最近はずっと笑顔に近い表情をしていた気がしたのだけれど、気のせいだったのだろうか。
「家に近いところかな。学力的にも問題はないしね」
「頑張れよ」
ごちそうさま、とお父さんが言うと、お母さんがすぐに食器を下げた。相変わらず行動の一つ一つが素早い。
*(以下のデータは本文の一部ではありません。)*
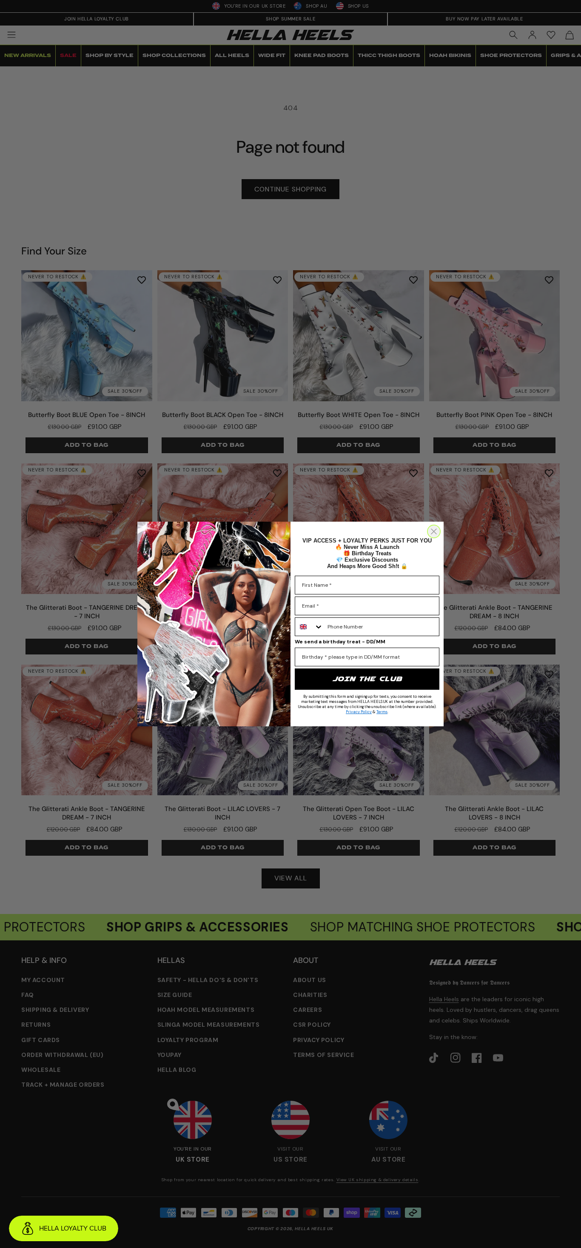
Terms (381, 711)
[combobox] (309, 627)
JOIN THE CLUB (367, 679)
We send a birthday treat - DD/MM (340, 641)
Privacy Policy (359, 711)
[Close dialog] (433, 531)
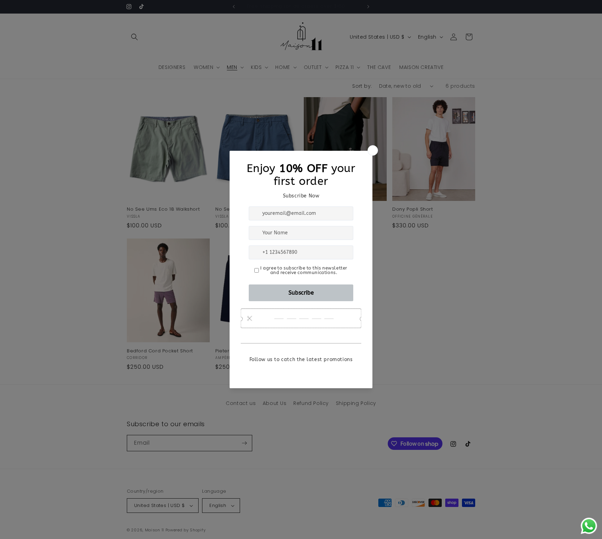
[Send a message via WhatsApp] (589, 526)
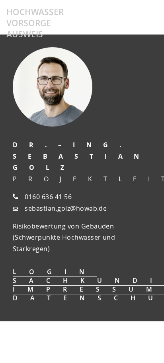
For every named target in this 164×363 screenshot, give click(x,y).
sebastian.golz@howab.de (66, 208)
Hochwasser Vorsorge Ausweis (35, 23)
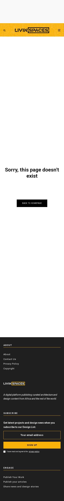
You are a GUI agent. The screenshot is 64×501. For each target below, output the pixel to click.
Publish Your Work (13, 477)
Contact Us (9, 359)
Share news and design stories (21, 486)
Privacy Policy (11, 363)
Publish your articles (15, 482)
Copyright (9, 368)
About (6, 354)
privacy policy (34, 451)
どことなく久しぶりに感じるのは長い夢を見ていたせいかもしれない。
さっきの女性の夢は普通の夢が頭が冴えてくるのと同時に消えて行くのに対して、段々と、白黒の写真に絵の具で色をつけていくように不格好にだけれど、確かに思い出してきた。
ただ最後に言った言葉以外はどうにも思い出せない。
「ほら、食べ終わったなら用意しなさい。今日も学校でしょ?」
「はーい」
歯磨きをしにもう一度洗面所に行くと目はほとんど白色をしていた。これなら絶対に気づかれないだろう。
安心して学校に行くことができる。
白一色のワイシャツに袖を通して家を出た。
朝の風は爽やかで心地よかったが、ワイシャツの下に着た学校指定の紺色のジャージがその風が肌まで届くのを妨げている。折角の白いワイシャツの色も変色させてしまうしこのジャージは本当にやっかいだ。
「ロボットみたいね、って何のことなんだろう」
しばらく家の前で立ち止まって考えるが心当たりのことは一つもない。
しかし所詮は夢。
いつかは忘れてしまうことだろう。
西側の青い空を灰色の雲が覆い始めていた。